Il prof. Lagalla a Caltanissetta per la sua “Idea Sicilia”

Posted by fidest press agency su sabato, 3 giugno 2017

caltanissettapiazzagaribaldiCaltanissetta. Nel salone dell’Hotel San Michele si è tenuta l’attesa riunione organizzata dal Prof. Lagalla, già Magnifico Rettore dell’Università di Palermo, per la presentazione della sua “Idea Sicilia”. Molti gli intervenuti anche tra i presentatori del tema proposto.
Al centro dell’attenzione la Sicilia e la politica che dovrebbe governarla; il condizionale è d’obbligo perché se c’è carenza strutturale in Sicilia, più che nelle infrastrutture, questa sta proprio nell’approssimativismo della politica, con migrazioni di politici che appaiono più che altro transumanze di pecore alla ricerca di pascoli migliori. Tutto ciò è penalizzante per la Sicilia e i siciliani, il tutto nella indifferenza e nel disinteresse, come se una cappa di piombo avesse sterilizzato ogni voglia di partecipazione per condurre al miglioramento.
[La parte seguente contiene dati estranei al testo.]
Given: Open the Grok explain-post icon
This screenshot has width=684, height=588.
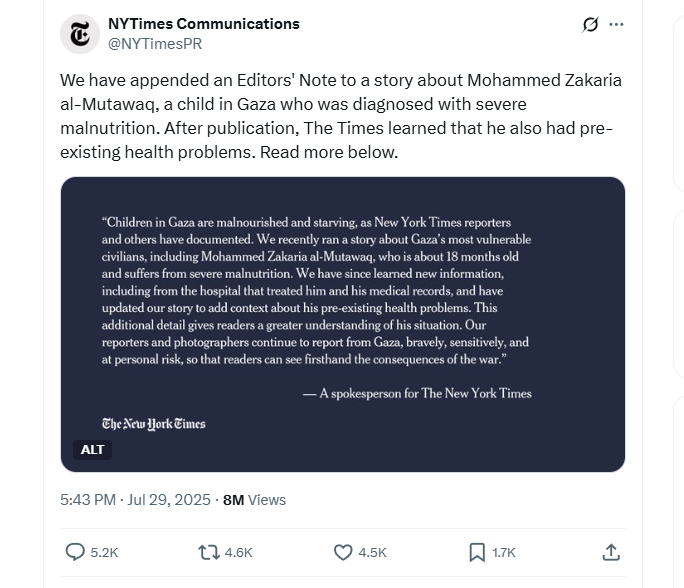Looking at the screenshot, I should pyautogui.click(x=590, y=25).
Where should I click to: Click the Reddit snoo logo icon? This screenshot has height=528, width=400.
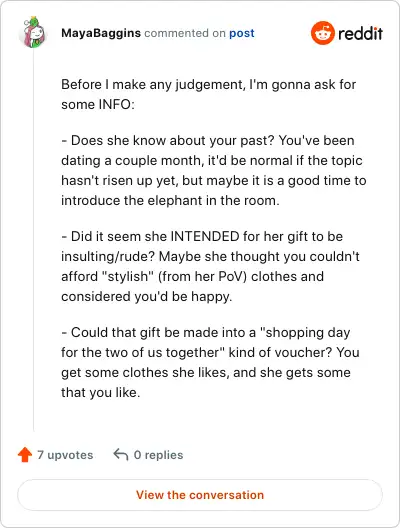pyautogui.click(x=323, y=33)
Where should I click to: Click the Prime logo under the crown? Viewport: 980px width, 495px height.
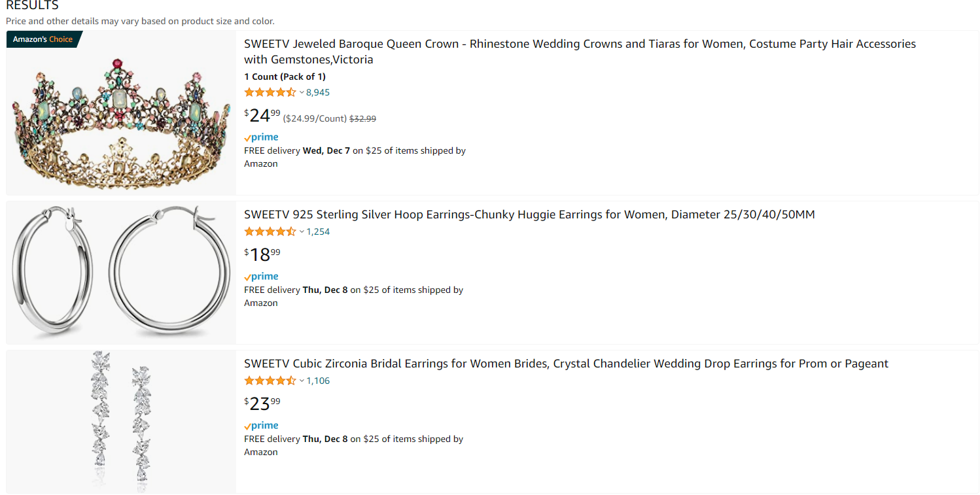click(x=261, y=137)
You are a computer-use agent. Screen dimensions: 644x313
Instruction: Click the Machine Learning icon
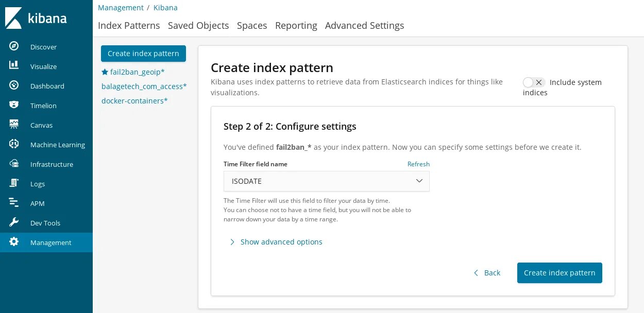pos(14,144)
Ascoltando il prof. Lagalla mi è subito venuto in mente il presidente francese Macron e lo sconvolgimento culturale che è riuscito a imporre ai francesi. Lagalla e Macron sono assimilati da una identica distanza dai partiti, al punto da non suggerire alcuna collocazione tradizionale. Il programma di Macron somiglia tanto alla “Idea Sicilia” di Lagalla, rivolto più alla gente che non ai partiti che impongono, di volta in volta, proposte di parte che non guardano al “Bene Comune” bensì alla logica dei poteri forti che tengono sotto rigido controllo i vari partiti che si alternano al governo. Macron si è schierato con una Europa rivolta alla flessibilità delle regole finanziarie, più che al rigore preteso dalla Germania. Lagalla vede una Sicilia cuore pulsante del mediterraneo, vero e unico mediatore e ammortizzatore sociale tra le cultura europee, Africane e Medio Orientali. Il ruolo assegnato alla Sicilia, fino ad oggi, è stato quella di Sud D’Italia e, quindi, estremo Sud d’Europa. La proposta di Lagalla, che ricalca la posizione del Centro Democratico di Bruno Tabacci, che sponsorizza l’iniziativa del professore palermitano, mira ad una rivoluzione culturale che trasformi la Sicilia da terra di conquista e serbatoio di voti per clientelismo in una terra in grado, per antica cultura, di promuovere l’integrazione fra le tante culture che agitano il Mediterraneo.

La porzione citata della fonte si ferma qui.